Exercise passage
►

Wilmer Flores go-ahead home run in the 9th inning off of Kenley Jansen! Giants refuse to give up first place! pic.twitter.com/TwdosJamiN
— Talkin’ Baseball (@TalkinBaseball_) July 22, 2021
Victor Robles (OF – WSH)
This season has not gone according to plan for Robles and his formerly hopeful fantasy managers. He’s slashing a rough .207/.325/.300 with one home run, 12 RBI, and eight stolen bases over 227 at-bats. The Nationals recently recalled Andrew Stevenson, and he’s been splitting time with the struggling Robles. As a result, Robles has been getting platooned and only appeared in two games last week. He’s hit a meager .154/.353/.154 with one RBI over the last seven games (17 plate appearances), and he’s got a lowly .170/.304/.277 batting line with one home run, seven RBI, four stolen bases, and a 32:14 K/BB ratio over 42 games since June 1. Robles had more home runs (three) and RBI (15) last season in 63 fewer at-bats than he’s had so far this year to put his struggles in perspective.

◄

Stored entries
►

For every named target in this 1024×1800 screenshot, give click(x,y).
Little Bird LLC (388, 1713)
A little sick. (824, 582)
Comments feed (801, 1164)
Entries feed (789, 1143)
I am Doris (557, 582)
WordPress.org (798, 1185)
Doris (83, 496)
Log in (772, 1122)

◄

Task
Copy out the baseball passage in full, word for word.

Result of the task
Wilmer Flores go-ahead home run in the 9th inning off of Kenley Jansen! Giants refuse to give up first place! pic.twitter.com/TwdosJamiN
— Talkin’ Baseball (@TalkinBaseball_) July 22, 2021
Victor Robles (OF – WSH)
This season has not gone according to plan for Robles and his formerly hopeful fantasy managers. He’s slashing a rough .207/.325/.300 with one home run, 12 RBI, and eight stolen bases over 227 at-bats. The Nationals recently recalled Andrew Stevenson, and he’s been splitting time with the struggling Robles. As a result, Robles has been getting platooned and only appeared in two games last week. He’s hit a meager .154/.353/.154 with one RBI over the last seven games (17 plate appearances), and he’s got a lowly .170/.304/.277 batting line with one home run, seven RBI, four stolen bases, and a 32:14 K/BB ratio over 42 games since June 1. Robles had more home runs (three) and RBI (15) last season in 63 fewer at-bats than he’s had so far this year to put his struggles in perspective.